━━━ Exercise materials
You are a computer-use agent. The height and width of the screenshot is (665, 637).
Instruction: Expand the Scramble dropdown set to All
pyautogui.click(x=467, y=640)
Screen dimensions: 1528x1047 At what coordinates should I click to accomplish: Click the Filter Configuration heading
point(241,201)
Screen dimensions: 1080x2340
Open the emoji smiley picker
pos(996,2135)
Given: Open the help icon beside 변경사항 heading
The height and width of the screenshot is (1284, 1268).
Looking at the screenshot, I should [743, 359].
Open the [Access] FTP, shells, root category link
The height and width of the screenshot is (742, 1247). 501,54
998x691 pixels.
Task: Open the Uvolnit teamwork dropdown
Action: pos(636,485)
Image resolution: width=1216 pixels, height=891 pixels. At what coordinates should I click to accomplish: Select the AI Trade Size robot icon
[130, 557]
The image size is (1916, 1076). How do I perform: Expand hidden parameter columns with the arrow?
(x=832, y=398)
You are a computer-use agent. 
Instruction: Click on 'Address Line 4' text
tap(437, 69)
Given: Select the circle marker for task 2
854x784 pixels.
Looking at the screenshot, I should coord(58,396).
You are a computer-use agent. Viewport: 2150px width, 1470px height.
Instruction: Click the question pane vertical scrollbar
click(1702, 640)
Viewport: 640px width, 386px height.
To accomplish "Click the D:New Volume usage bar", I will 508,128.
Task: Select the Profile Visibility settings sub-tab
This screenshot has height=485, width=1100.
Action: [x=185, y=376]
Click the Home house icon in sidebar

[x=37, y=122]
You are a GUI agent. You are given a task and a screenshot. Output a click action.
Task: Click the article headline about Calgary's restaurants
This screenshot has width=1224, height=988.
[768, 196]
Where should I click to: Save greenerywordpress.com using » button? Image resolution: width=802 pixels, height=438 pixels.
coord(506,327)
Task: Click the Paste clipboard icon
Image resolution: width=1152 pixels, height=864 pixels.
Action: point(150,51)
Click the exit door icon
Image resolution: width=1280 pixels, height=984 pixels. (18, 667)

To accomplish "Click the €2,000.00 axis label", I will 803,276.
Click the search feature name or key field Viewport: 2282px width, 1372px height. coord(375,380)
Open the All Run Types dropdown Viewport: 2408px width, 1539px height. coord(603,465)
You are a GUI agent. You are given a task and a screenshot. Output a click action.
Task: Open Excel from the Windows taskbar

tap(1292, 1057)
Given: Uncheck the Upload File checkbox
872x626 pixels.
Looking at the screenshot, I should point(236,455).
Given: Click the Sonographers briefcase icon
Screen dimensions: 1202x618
━━━━━━
Pick out every line of the data above that contains the word "Instruction", matching its case exactly, and copy each one.

Instruction: Expand the Scramble dropdown set to All
Instruction: Click on 'Address Line 4' text
Instruction: Click the question pane vertical scrollbar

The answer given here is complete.